Qualia Research Institute
- Location: Silicon Valley, California, United States;
- President: Andrés Gómez Emilsson
- Website: www.qri.org

= Qualia Research Institute =

American non-profit organization

Qualia Research Institute (QRI) is a nonprofit research organization based in Silicon Valley, California that focuses on researching consciousness and psychedelics.
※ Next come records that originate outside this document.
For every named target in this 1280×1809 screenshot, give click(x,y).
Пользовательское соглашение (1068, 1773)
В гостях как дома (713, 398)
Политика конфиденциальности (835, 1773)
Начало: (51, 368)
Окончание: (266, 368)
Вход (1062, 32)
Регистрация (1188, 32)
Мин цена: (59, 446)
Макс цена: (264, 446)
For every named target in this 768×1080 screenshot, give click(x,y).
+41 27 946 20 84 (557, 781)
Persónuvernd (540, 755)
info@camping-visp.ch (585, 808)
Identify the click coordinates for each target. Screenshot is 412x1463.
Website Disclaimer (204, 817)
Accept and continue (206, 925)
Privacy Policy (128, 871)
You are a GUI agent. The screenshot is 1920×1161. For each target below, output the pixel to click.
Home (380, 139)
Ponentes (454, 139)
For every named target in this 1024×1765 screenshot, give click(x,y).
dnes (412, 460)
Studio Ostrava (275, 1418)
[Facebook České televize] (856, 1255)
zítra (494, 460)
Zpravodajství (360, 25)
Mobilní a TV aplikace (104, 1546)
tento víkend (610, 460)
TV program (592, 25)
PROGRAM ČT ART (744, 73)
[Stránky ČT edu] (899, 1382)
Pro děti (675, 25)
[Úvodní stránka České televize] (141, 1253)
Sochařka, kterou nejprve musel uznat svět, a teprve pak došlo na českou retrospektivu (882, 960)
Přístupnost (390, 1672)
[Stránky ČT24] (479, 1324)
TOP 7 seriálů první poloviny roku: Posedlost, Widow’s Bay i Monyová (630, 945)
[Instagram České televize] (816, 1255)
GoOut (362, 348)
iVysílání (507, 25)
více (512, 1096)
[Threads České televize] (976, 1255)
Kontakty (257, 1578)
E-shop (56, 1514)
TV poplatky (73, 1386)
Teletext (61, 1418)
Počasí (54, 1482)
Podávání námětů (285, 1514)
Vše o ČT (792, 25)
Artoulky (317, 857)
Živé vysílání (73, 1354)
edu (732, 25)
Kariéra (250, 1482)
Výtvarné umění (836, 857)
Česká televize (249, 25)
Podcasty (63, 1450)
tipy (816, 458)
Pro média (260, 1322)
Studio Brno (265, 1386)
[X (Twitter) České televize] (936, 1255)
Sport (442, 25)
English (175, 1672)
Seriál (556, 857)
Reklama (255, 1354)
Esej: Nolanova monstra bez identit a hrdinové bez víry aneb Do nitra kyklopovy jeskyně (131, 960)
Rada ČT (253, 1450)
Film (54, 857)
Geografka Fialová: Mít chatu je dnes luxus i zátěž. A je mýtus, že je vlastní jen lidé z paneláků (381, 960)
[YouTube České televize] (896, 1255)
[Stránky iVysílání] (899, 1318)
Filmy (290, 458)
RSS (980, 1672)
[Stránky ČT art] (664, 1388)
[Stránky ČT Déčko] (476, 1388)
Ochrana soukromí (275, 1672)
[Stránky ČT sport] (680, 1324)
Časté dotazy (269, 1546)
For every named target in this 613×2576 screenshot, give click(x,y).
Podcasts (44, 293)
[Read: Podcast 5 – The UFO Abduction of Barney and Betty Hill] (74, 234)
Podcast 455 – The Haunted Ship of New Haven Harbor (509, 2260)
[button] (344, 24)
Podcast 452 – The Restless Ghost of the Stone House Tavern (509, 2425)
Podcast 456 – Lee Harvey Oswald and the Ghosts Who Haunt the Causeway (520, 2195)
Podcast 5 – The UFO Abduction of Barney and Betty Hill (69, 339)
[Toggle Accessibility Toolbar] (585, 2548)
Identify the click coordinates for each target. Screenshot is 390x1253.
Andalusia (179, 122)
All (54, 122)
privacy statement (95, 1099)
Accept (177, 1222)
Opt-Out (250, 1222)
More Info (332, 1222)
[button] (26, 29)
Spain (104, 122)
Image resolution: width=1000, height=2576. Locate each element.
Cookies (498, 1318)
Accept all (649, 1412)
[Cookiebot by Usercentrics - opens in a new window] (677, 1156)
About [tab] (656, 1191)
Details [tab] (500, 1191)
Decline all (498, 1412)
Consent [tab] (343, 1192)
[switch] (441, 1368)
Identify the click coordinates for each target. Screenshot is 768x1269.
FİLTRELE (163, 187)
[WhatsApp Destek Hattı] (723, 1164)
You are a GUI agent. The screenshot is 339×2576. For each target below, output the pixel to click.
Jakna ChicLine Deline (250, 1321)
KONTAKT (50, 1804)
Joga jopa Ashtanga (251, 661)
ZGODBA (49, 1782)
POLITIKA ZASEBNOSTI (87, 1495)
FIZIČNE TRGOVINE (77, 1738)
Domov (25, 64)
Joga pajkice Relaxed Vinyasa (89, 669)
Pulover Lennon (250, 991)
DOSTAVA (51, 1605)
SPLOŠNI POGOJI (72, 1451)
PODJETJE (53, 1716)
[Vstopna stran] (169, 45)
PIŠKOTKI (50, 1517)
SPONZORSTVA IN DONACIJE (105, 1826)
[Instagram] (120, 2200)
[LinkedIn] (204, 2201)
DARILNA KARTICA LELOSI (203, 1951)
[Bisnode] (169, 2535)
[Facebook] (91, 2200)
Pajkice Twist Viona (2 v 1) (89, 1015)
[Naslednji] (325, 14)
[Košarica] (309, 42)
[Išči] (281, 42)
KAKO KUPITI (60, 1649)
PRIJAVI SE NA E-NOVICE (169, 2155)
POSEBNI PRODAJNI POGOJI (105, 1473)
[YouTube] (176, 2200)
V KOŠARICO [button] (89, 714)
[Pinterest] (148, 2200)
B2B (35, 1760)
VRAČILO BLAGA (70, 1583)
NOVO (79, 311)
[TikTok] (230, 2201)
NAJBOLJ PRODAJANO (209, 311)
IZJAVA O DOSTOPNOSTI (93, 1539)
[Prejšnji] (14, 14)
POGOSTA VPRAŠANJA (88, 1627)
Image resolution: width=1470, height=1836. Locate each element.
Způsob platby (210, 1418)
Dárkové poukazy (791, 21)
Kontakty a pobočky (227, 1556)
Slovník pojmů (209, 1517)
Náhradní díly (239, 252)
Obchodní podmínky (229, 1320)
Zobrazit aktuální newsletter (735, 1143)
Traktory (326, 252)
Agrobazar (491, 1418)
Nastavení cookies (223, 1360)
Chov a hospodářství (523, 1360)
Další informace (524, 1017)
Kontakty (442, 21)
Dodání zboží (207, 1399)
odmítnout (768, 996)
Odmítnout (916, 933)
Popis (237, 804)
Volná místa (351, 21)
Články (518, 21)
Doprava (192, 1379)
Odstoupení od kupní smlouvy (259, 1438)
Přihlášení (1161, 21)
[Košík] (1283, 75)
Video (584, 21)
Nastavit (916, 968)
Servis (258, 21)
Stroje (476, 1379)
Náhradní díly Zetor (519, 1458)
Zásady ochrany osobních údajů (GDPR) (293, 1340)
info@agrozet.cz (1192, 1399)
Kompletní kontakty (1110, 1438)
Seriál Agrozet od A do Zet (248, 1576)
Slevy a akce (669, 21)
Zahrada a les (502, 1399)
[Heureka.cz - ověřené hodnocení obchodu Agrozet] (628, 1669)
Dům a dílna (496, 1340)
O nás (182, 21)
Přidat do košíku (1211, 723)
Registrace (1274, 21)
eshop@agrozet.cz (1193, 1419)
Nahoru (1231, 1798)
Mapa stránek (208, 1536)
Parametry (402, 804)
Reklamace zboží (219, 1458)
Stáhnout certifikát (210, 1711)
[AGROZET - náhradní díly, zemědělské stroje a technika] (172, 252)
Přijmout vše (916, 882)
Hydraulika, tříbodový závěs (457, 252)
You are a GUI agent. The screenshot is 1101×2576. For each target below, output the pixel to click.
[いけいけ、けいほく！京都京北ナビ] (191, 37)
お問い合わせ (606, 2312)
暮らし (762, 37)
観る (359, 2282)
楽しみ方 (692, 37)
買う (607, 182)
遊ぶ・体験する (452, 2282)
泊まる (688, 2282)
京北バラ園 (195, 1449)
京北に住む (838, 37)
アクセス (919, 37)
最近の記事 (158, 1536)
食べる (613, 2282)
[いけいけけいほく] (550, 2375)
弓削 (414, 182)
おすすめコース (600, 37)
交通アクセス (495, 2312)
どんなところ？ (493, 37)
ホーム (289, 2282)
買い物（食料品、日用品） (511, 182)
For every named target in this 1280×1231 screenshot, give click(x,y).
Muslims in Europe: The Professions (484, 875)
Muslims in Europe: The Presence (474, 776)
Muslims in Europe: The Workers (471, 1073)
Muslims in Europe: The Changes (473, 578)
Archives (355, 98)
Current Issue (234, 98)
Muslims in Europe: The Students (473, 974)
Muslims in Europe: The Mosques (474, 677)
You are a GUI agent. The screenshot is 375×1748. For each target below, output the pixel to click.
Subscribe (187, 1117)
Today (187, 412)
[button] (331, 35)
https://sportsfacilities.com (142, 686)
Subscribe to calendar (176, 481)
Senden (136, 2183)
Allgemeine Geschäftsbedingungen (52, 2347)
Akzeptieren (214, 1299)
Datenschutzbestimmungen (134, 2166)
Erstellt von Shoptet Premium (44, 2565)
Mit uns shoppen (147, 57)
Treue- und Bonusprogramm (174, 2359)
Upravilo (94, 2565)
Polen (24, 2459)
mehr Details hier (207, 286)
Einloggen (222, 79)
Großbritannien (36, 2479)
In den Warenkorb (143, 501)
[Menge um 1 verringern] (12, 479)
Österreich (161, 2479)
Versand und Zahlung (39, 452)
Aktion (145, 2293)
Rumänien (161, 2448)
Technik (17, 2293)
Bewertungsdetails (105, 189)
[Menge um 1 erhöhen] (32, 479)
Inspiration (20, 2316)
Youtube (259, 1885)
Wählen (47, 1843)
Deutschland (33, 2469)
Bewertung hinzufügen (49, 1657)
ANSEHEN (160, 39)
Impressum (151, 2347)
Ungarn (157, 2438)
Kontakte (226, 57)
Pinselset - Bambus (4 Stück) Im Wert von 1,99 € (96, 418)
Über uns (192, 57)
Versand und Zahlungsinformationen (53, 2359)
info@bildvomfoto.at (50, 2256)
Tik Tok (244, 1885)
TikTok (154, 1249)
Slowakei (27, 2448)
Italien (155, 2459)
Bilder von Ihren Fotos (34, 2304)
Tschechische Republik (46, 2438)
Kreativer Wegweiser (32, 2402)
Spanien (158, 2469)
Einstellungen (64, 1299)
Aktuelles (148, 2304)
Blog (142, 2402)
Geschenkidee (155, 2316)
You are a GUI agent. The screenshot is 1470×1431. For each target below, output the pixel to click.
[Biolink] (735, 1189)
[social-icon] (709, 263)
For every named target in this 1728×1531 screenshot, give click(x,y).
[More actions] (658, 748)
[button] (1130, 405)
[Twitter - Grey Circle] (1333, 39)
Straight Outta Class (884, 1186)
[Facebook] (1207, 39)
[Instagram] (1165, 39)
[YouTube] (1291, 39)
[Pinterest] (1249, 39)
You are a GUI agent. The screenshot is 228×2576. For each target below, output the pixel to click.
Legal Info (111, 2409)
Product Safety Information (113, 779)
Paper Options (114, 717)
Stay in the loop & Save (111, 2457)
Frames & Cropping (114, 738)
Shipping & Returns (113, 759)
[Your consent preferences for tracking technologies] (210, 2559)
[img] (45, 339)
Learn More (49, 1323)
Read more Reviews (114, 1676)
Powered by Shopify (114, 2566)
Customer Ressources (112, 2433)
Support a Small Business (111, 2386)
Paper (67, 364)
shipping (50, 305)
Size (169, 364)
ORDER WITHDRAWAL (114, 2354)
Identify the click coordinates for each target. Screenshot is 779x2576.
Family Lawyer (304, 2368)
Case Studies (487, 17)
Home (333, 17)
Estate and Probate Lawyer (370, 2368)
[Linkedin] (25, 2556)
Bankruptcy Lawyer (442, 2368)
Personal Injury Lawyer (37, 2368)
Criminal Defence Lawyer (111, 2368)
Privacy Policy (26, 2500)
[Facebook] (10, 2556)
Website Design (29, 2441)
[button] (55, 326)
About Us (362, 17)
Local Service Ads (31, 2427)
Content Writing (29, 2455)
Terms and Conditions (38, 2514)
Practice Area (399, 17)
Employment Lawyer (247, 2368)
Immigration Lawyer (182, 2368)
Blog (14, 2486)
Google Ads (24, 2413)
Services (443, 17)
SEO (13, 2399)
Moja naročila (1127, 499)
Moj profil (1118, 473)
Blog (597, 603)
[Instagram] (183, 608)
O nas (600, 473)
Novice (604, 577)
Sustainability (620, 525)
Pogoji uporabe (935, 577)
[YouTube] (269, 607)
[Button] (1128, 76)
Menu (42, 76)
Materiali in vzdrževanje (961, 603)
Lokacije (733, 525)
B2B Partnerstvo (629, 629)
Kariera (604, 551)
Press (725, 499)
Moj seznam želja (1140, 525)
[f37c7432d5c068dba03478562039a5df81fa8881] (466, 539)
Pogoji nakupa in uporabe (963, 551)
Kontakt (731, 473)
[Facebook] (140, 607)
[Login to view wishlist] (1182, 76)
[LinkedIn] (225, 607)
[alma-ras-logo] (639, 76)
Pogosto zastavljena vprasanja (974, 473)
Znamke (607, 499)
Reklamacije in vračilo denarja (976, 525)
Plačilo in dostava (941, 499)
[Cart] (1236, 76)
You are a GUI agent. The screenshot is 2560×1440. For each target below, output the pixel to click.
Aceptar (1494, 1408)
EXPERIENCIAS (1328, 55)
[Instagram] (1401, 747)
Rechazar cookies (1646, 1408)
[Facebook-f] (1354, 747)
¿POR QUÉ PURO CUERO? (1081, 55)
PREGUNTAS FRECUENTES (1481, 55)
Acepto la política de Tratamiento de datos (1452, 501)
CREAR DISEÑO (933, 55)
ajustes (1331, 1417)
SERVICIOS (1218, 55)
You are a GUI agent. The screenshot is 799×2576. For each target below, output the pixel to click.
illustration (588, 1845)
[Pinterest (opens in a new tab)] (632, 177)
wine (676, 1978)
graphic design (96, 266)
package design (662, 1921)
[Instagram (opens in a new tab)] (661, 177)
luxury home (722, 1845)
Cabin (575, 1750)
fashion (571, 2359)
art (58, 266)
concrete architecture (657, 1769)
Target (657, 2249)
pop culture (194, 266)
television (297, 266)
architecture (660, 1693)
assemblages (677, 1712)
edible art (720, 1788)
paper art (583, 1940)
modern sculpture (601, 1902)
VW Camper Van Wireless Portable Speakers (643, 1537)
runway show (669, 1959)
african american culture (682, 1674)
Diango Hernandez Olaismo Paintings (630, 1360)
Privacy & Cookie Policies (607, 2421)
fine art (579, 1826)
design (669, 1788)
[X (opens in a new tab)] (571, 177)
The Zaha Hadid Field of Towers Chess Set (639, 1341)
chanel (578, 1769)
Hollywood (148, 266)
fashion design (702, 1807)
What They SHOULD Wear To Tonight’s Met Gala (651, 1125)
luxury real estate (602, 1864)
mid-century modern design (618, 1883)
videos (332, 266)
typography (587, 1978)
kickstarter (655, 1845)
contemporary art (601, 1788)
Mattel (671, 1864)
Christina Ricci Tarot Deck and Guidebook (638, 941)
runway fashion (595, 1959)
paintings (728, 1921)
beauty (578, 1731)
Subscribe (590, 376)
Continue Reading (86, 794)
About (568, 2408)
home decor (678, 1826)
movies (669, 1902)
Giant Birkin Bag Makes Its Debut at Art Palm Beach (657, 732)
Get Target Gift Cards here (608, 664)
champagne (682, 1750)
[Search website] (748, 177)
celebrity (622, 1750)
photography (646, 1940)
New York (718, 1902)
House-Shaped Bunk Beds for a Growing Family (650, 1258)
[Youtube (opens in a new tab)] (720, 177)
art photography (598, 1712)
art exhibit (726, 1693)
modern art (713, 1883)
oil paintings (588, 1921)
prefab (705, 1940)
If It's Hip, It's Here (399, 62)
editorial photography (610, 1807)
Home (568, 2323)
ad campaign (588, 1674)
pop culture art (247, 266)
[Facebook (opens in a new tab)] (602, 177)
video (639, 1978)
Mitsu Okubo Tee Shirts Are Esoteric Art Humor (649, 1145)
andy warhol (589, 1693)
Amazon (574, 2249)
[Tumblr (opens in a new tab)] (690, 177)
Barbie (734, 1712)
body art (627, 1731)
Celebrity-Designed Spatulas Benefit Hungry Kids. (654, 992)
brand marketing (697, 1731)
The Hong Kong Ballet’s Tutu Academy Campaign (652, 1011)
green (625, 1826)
The organization is led by Andrés Gómez Emilsson, and it describes itself as "revealing the computational properties of consciousness". Its board of directors includes Olaf Carlson-Wee, founder of Polychain Capital, and its board of advisors includes Wojciech Zaremba, co-founder of OpenAI.

== Research ==
Qualia Research Institute aims to develop a mathematical formalization of consciousness. This is motivated by the premises of qualia formalism, which asserts that subjective human experiences correspond to mathematical structures, as well as valence realism, which asserts that conscious experience can be measured objectively. These premises form the foundation of the Symmetry Theory of Valence, proposed by Michael Johnson in collaboration with researchers at QRI. The Symmetry Theory of Valence states that valence (or the subjective feeling associated with a particular state of consciousness) is dependent on the symmetry of the mathematical object that describes it.

Two contrasting views in the phenomenology of valence are that of a constrained valence psychology, where the most intense experiences are generally no more than 10 times more intense than the mildest, and the heavy-tailed valence hypothesis, which states that the range of possible degrees of valence is far more extreme. QRI has published research in support of the heavy-tailed valence hypothesis.

QRI's work also includes the creation of web tools that replicate the effects of "tracers" that are seen while under the influence of psychedelics, as well as guides for writing reports on conscious experiences induced by psychedelics. QRI aims to explore the largely understudied psychedelic compound DMT.

QRI has also done research on the binding problem, as well as the related boundary problem, and has proposed a unique solution based on topological segmentation of the electromagnetic field. The boundary problem is essentially the inverse of the binding problem, and asks how binding stops occurring and what prevents other neurological phenomena from being included in first-person perspectives, giving first-person perspectives hard boundaries.

== Psychedelic Cryptography contest ==
In March 2023, Qualia Research Institute launched a "Psychedelic Cryptography" contest, challenging participants to create videos encoded with information designed to be easily deciphered by individuals under the psychoactive effects of psychedelics such as LSD and psilocybin mushrooms but not sober individuals. The contest sought to explore how altered states of consciousness may enhance aspects of information processing. It concluded in June 2023, and three winners were awarded with cash prizes. One of the winners was psychedelic replicator Symmetric Vision (Raimond Jermaks).